GM lahir di Batang, Jawa Tengah, sebuah kota yang mungkin tak masuk peta kesusastraan dunia. Namun, dari sana ia melesat menjadi salah satu pemikir paling berpengaruh di Indonesia. Selain melalui tulisan yang renyah dan sarat renungan, ia menuangkan pemikirannya lewat puisi dan lukisan.

Seperti Don Quixote yang terobsesi dengan roman ksatria, GM menghidupi narasi kebebasan dan kebenaran sejak muda. Ia mendirikan Tempo, menyaksikannya dilarang oleh rezim, dibredel agar semangat perjuangannya mati, lalu membangunnya kembali. Sebuah siklus Quixotic yang terus berulang.

Bukan berarti perjalanannya tanpa kritik. Ada yang menuduhnya terlalu elitis, terlalu sastrawi dalam politik, dan terlalu politis dalam sastra. Namun, bukankah itu juga yang dituduhkan pada Don Quixote? Bahwa ia terlalu idealis, terlalu tenggelam dalam dunia kata-kata, hingga lupa bahwa kenyataan sering kali lebih absurd daripada fiksi?

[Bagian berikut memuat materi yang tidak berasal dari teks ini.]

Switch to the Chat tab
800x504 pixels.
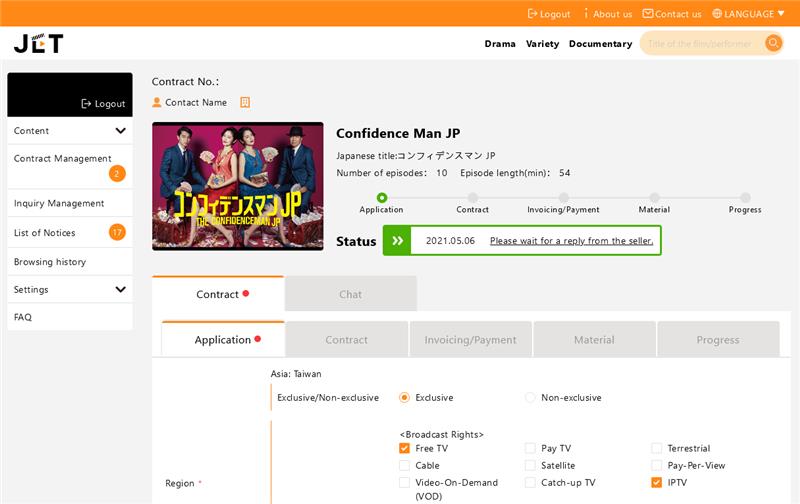click(350, 294)
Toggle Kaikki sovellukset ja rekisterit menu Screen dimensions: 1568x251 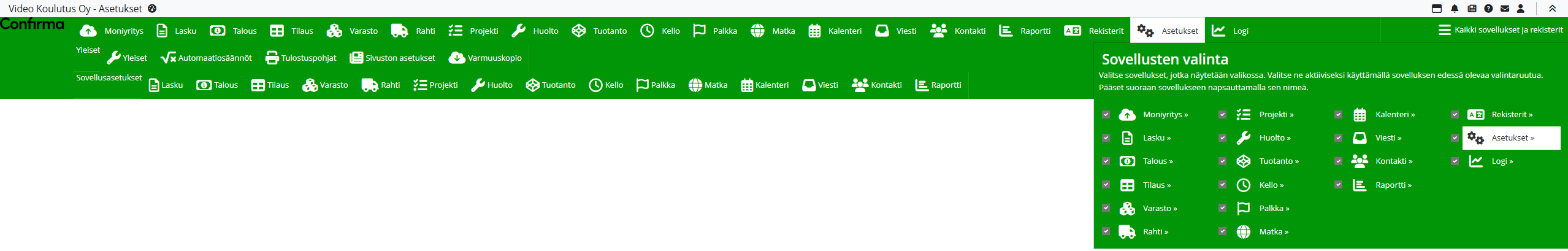pyautogui.click(x=1501, y=30)
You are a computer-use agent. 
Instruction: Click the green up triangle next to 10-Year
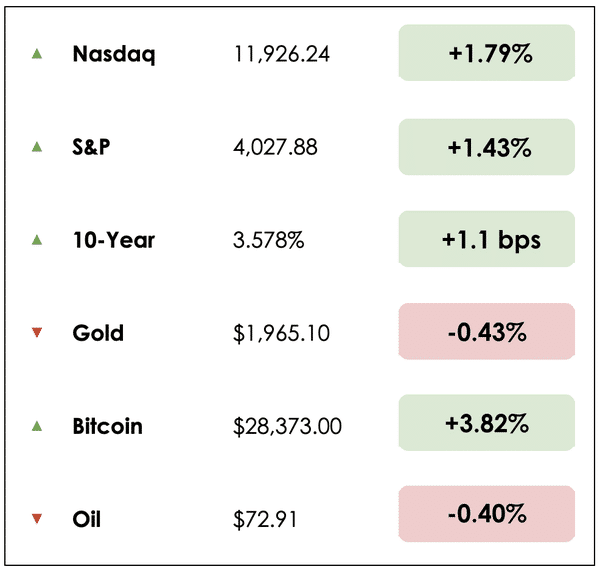37,240
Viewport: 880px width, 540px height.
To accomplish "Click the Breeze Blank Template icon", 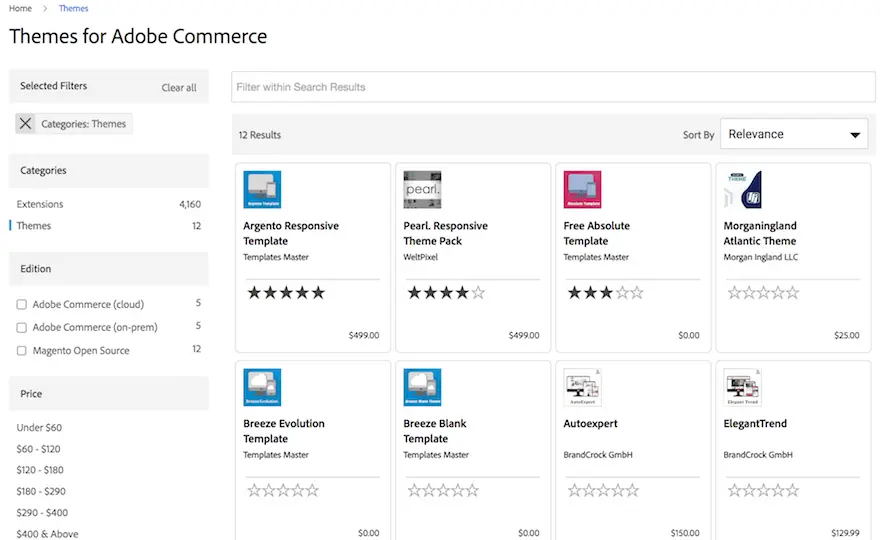I will (x=422, y=387).
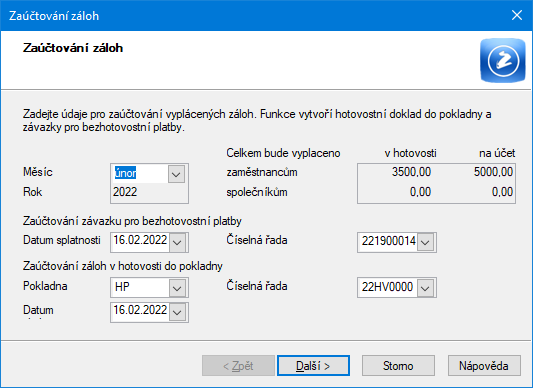Click the disabled Zpět button
Image resolution: width=533 pixels, height=388 pixels.
click(x=238, y=366)
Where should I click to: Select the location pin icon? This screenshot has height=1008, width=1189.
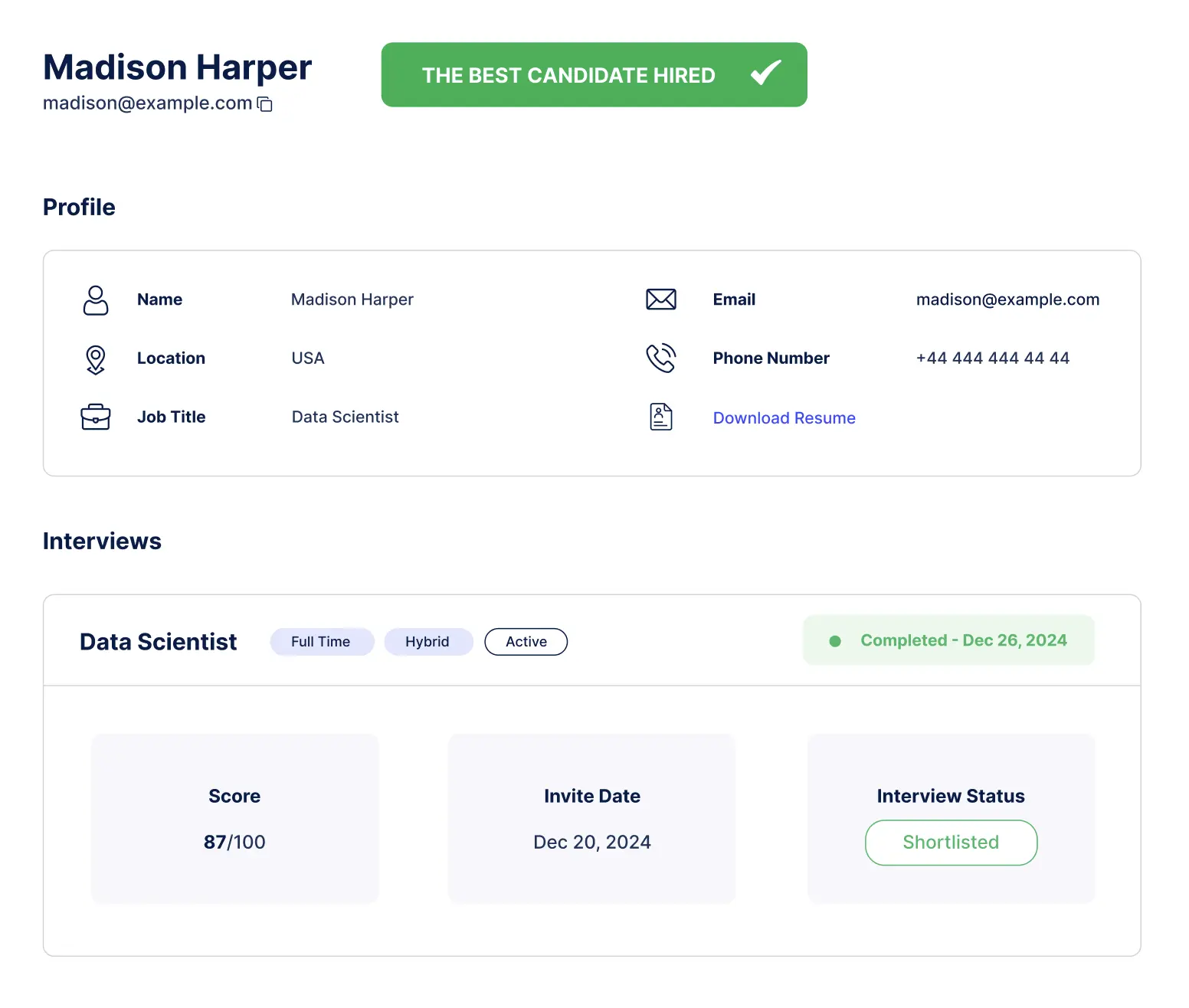[x=95, y=358]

Yang menarik dari Den Kisot bukan hanya pementasan wayang boneka yang menawan, tetapi bagaimana GM berhasil menjembatani dua dunia: Spanyol dan Nusantara, klasik dan modern, idealisme dan pragmatisme. Sebagai penerjemah dan kritikus, GM telah memperkenalkan sastra Spanyol kepada pembaca Indonesia.

Sisi humanis GM dan kemampuannya untuk terhubung dengan perjuangan sehari-hari sejalan dengan karya-karya pemikir sastra dan filsafat Spanyol: dari refleksi eksistensial Miguel de Unamuno hingga kritik sosial Federico García Lorca.

Ia membawa semangat Don Quixote ke dalam konteks Indonesia —negara yang, seperti Spanyol di era Cervantes, masih terus berjuang menghadapi paradoks antara harapan dan realitas. Meski, kadang harapan GM terbentur pada kenyataan yang kemudian disesalinya.

Karya-karyanya adalah perwujudan semangat Don Quixote: pengejaran cita-cita tanpa henti, perlawanan terhadap penindasan, dan keyakinan akan kekuatan kata-kata yang transformatif. Tulisannya mengingatkan kita bahwa sastra dan jurnalisme bukan sekadar instrumen pencatatan, tetapi kekuatan yang mampu membentuk masyarakat dan menginspirasi perubahan.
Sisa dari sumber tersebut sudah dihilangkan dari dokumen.